Problem description> Please return exactly the lines from the beginning of the listing up to and including the line with "You are a GUI", with no pictures.

Records for this task>
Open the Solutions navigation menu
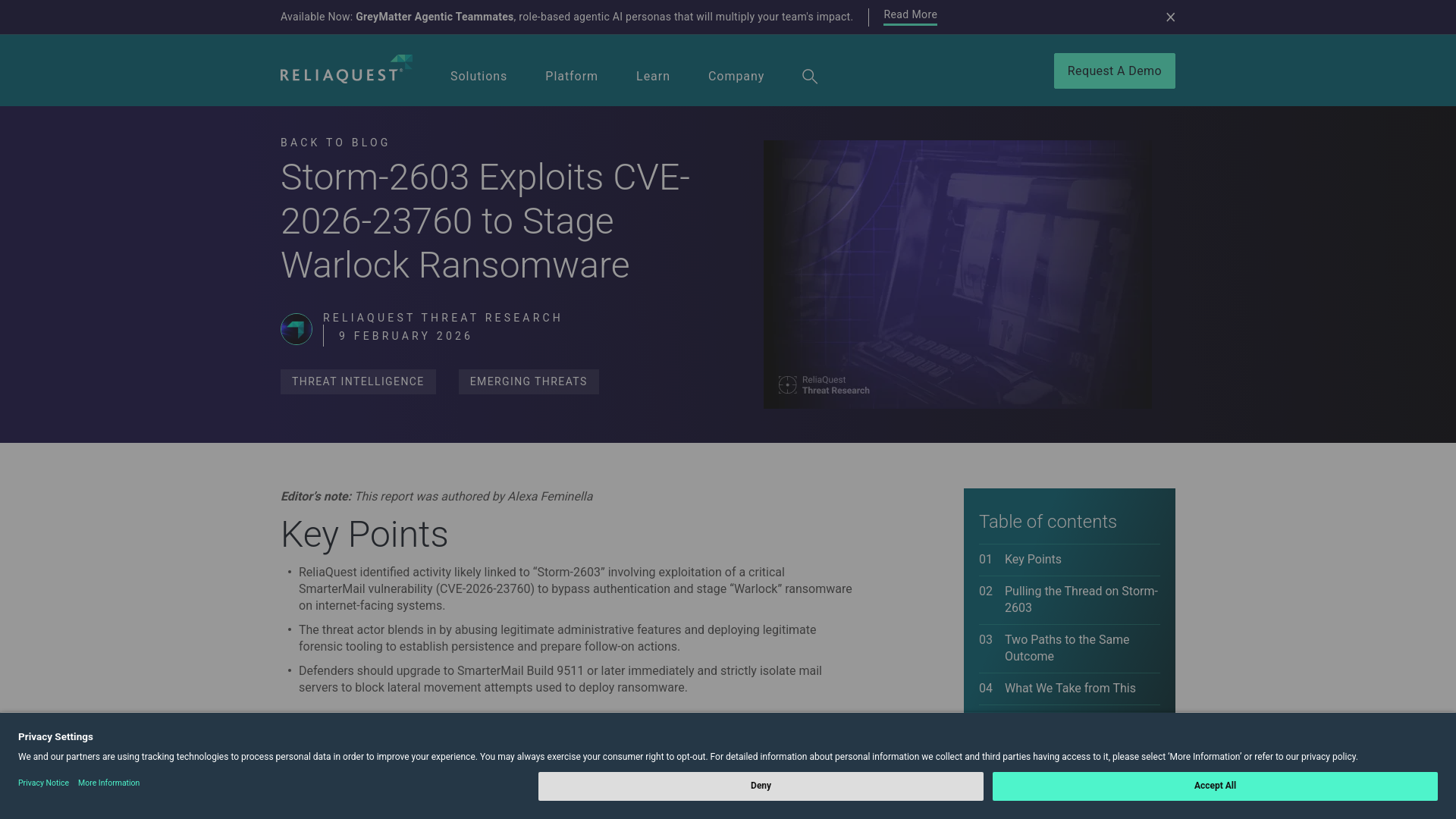Viewport: 1456px width, 819px height. click(478, 76)
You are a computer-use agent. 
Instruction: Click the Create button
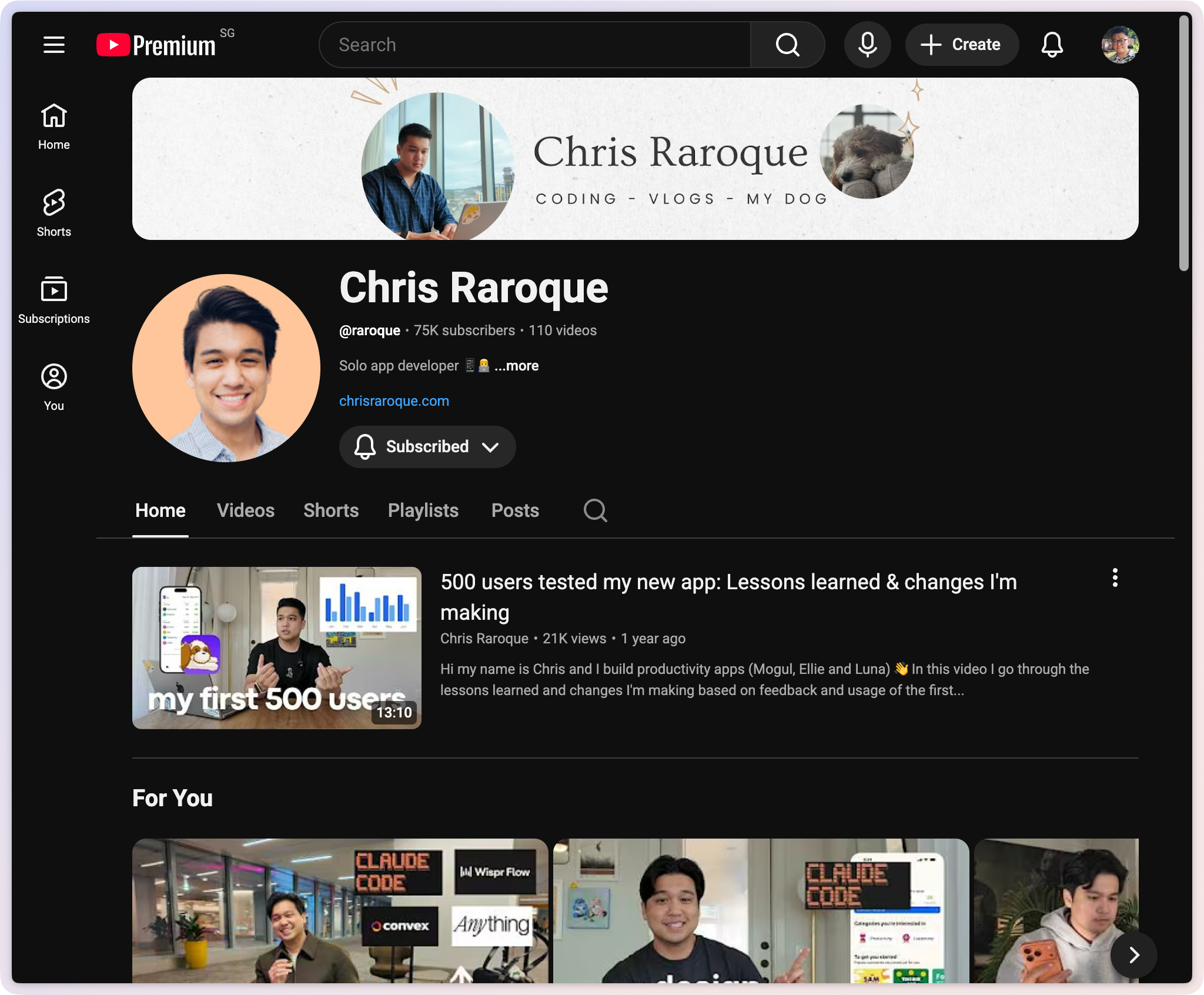(x=961, y=45)
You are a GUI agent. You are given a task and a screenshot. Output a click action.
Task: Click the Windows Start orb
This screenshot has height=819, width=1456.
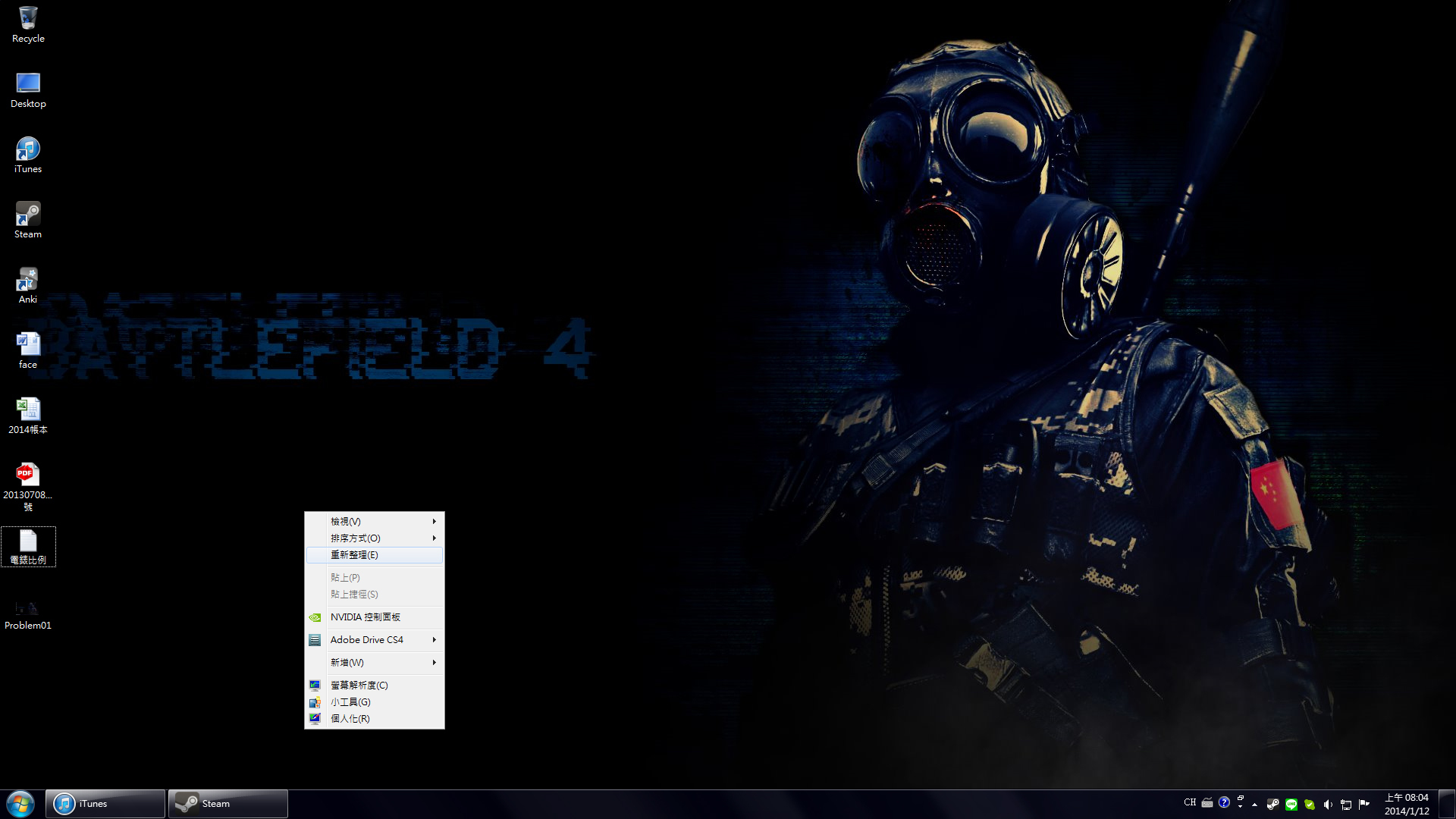point(20,803)
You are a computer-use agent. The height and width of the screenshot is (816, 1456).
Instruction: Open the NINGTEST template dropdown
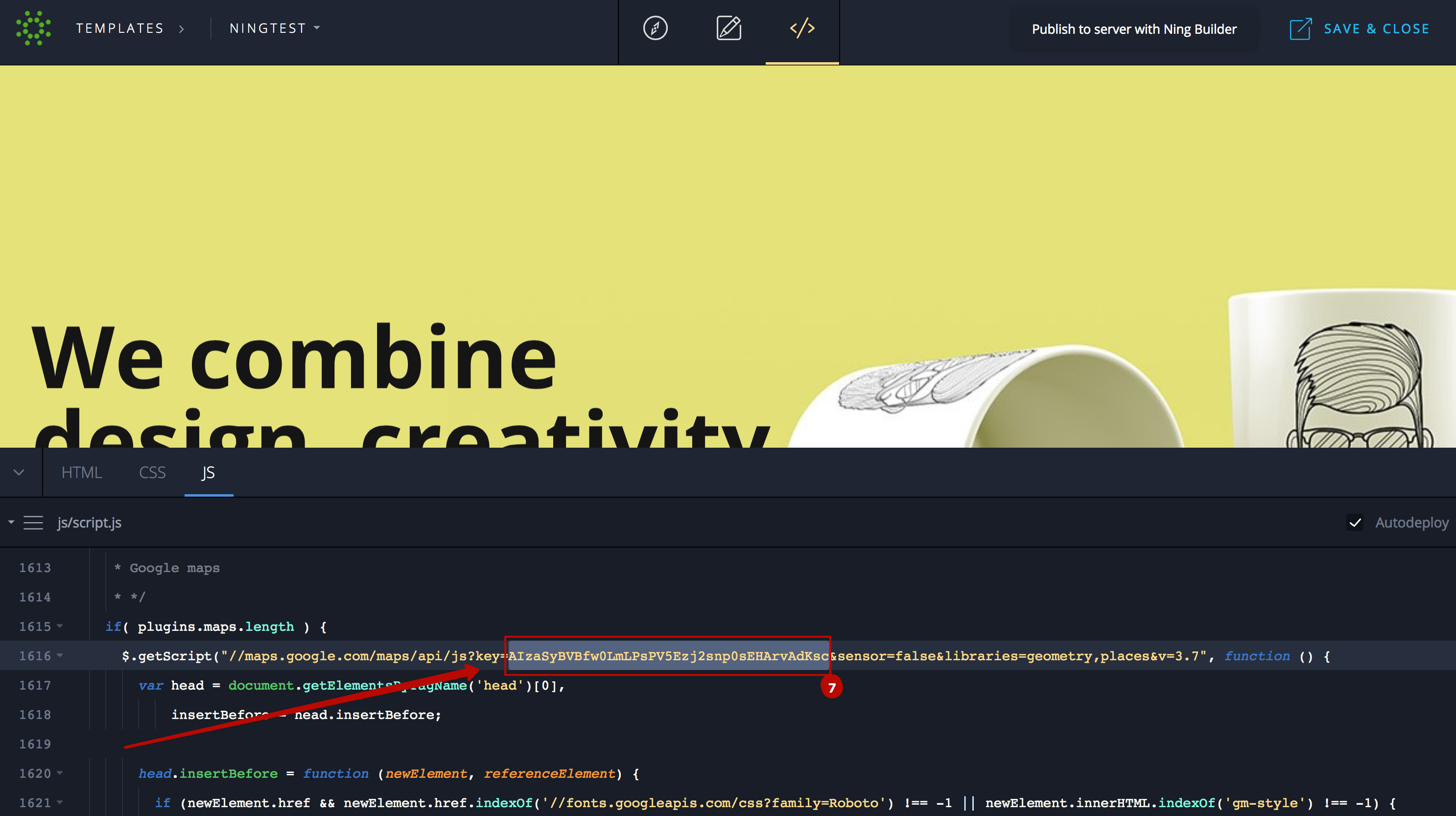click(x=275, y=28)
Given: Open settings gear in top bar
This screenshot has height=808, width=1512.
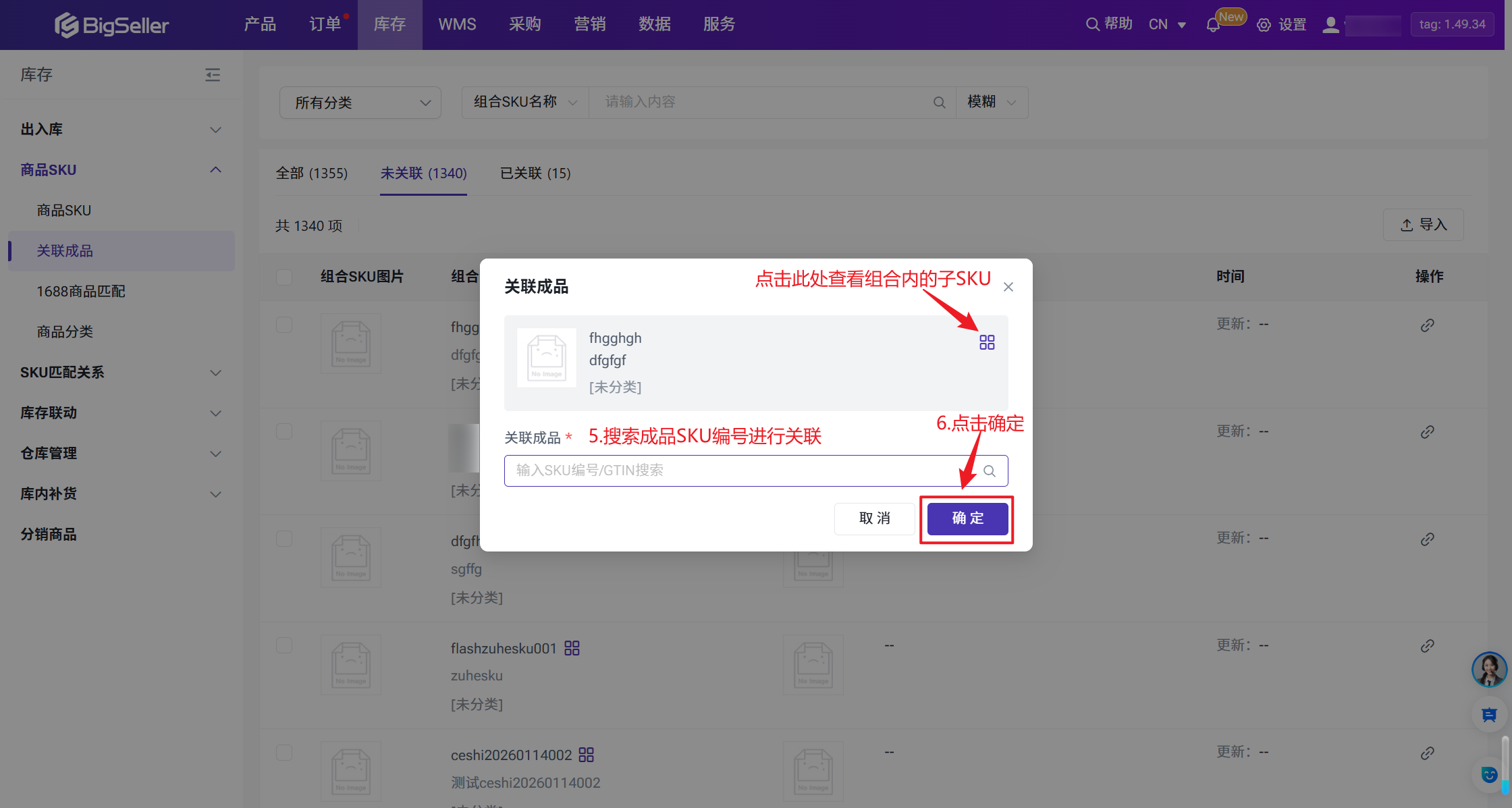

The answer>
Open the Solutions navigation menu
Viewport: 1456px width, 819px height. click(478, 76)
You are a computer-use agent. 
Instruction: Click the Create button
(x=961, y=45)
You are a GUI agent. You are given a task and a screenshot. Output a click action.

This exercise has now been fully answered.